# WRITTEN REQUEST
Rewrite the material below with "Settings header" changed to "Preferences header" and nothing else altered.

# EXERCISE MATERIALS

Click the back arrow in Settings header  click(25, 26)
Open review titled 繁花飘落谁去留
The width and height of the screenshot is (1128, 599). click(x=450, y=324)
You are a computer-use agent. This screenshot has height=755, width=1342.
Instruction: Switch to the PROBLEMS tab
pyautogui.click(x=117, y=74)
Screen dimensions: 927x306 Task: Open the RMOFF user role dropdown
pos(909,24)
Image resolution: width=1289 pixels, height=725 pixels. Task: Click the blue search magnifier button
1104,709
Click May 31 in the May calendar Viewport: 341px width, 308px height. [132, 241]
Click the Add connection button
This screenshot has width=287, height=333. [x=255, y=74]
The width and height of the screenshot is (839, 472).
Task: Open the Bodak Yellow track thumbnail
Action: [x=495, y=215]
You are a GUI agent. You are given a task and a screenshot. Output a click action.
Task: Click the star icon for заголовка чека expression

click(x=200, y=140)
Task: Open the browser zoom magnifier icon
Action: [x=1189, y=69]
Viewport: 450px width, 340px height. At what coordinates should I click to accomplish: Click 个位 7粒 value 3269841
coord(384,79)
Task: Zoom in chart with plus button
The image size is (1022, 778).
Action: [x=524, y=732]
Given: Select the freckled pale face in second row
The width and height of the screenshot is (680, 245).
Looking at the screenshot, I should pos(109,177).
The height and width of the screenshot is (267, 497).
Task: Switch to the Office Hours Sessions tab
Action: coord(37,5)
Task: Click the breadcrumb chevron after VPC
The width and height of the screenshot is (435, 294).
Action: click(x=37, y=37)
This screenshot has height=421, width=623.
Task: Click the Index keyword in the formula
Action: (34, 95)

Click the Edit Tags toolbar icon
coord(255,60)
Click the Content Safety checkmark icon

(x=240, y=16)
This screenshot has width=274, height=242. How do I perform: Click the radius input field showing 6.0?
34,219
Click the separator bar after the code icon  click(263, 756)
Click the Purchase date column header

# FINISHED TASK
Click the back arrow in Preferences header  click(25, 26)
Open review titled 繁花飘落谁去留
The width and height of the screenshot is (1128, 599). click(x=450, y=324)
You are a computer-use agent. This screenshot has height=755, width=1342.
Instruction: Switch to the PROBLEMS tab
pyautogui.click(x=117, y=74)
Screen dimensions: 927x306 Task: Open the RMOFF user role dropdown
pos(909,24)
Image resolution: width=1289 pixels, height=725 pixels. Task: Click the blue search magnifier button
1104,709
Click May 31 in the May calendar Viewport: 341px width, 308px height. [132, 241]
Click the Add connection button
This screenshot has width=287, height=333. [x=255, y=74]
The width and height of the screenshot is (839, 472).
Task: Open the Bodak Yellow track thumbnail
Action: [x=495, y=215]
You are a GUI agent. You are given a task and a screenshot. Output a click action.
Task: Click the star icon for заголовка чека expression

click(x=200, y=140)
Task: Open the browser zoom magnifier icon
Action: [x=1189, y=69]
Viewport: 450px width, 340px height. At what coordinates should I click to accomplish: Click 个位 7粒 value 3269841
coord(384,79)
Task: Zoom in chart with plus button
The image size is (1022, 778).
Action: [x=524, y=732]
Given: Select the freckled pale face in second row
The width and height of the screenshot is (680, 245).
Looking at the screenshot, I should pos(109,177).
The height and width of the screenshot is (267, 497).
Task: Switch to the Office Hours Sessions tab
Action: coord(37,5)
Task: Click the breadcrumb chevron after VPC
The width and height of the screenshot is (435, 294).
Action: click(x=37, y=37)
This screenshot has height=421, width=623.
Task: Click the Index keyword in the formula
Action: (34, 95)

Click the Edit Tags toolbar icon
coord(255,60)
Click the Content Safety checkmark icon

(x=240, y=16)
This screenshot has width=274, height=242. How do I perform: Click the radius input field showing 6.0?
34,219
Click the separator bar after the code icon  click(263, 756)
Click the Purchase date column header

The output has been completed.